Inspired by the 1965 eponymous novel by Chilean literary giant Carlos Droguett, winner of Chile’s National Prize for Literature in 1970, “Dog Legs” takes place in a remote Southern Chilean town where Bobi, a young boy born with dog legs, is kept hidden by his family. The status quo changes when Carlos, a loner who is new in town (played by Castro), decides to help Bobi integrate into society. He is instead met with increasing hostility as people view him as a madman and the boy a monster. “Castro loves this book. He sees it as a sharp reflection of the current identity crisis affecting the youth of today,” said Durán (“El Paramo,” “Rebellion”), speaking on behalf of his fellow producers and who has boarded the film as an individual producer. “Widely regarded as one of the most extreme and influential works of 20th-century Chilean literature, it has long been described as strange, hybrid and ‘monstrous,’ much like its central character: Bobi, the boy with dog’s legs,” said Rojas, adding: “The first time I read it, I was deeply moved; I immersed myself in its stream of consciousness, which evokes loneliness, the struggle of living with an untreated psychiatric condition, the search for belonging and the fear of losing what one has learned to love.”

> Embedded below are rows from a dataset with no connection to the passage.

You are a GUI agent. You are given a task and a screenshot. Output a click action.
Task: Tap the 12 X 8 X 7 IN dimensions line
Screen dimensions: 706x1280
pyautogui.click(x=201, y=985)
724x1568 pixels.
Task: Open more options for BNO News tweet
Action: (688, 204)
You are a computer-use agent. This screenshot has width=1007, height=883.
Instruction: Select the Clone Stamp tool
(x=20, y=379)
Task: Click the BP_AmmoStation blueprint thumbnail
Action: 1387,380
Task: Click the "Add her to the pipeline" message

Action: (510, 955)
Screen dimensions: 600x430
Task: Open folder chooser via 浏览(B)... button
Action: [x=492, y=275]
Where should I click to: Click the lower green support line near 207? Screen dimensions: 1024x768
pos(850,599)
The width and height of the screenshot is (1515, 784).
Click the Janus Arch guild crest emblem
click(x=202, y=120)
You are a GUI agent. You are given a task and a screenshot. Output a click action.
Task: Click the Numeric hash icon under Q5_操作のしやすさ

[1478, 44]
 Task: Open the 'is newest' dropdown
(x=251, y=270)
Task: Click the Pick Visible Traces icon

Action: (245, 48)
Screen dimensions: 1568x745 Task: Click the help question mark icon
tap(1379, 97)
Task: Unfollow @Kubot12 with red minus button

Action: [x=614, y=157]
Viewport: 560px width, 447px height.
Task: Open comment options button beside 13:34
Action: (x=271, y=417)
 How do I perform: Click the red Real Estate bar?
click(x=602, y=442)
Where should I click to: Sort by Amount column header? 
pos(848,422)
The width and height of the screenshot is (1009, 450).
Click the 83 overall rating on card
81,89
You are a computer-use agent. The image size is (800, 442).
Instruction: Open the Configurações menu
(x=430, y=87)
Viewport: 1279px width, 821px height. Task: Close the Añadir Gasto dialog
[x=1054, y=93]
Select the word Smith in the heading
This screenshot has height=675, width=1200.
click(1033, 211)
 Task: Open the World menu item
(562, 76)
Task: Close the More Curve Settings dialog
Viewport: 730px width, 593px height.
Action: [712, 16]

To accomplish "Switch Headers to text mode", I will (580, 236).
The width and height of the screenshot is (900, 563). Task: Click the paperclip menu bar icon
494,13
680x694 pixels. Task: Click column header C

“In today’s world – shaped by mass migrations, widening inequalities and urgent debates on diversity and human rights – ‘Dog Legs’ resonates with unsettling relevance. The film reflects on how societies construct symbolic borders between the ‘normal’ and the ‘abnormal’ and how these borders generate pain, isolation and violence. At its core, it engages with hybridity, liminality and the monstrous as forms of resistance,” he reflected. Speaking of his plans on how to shoot the feature, Rojas said: “The camera will follow Bobi in his passage between the human and the animal, the intimate and the collective, shaping a film that moves between the contemplative and the visceral.” The project’s development journey included participating in the Guadalajara Co-Production Meeting; Sitges FanPitch; Cinéma en Développement Toulouse; Venice Production Bridge and Cannes Marché du Film before it landed at the EFM Berlinale. Lead produced by A Simple Vista, Rojas’ third feature is in its advanced financing phase, with Chilean funds already secured and additional funding from each co-producing country expected in 2026. A location shoot is planned for Valdivia, Southern Chile, in 2027.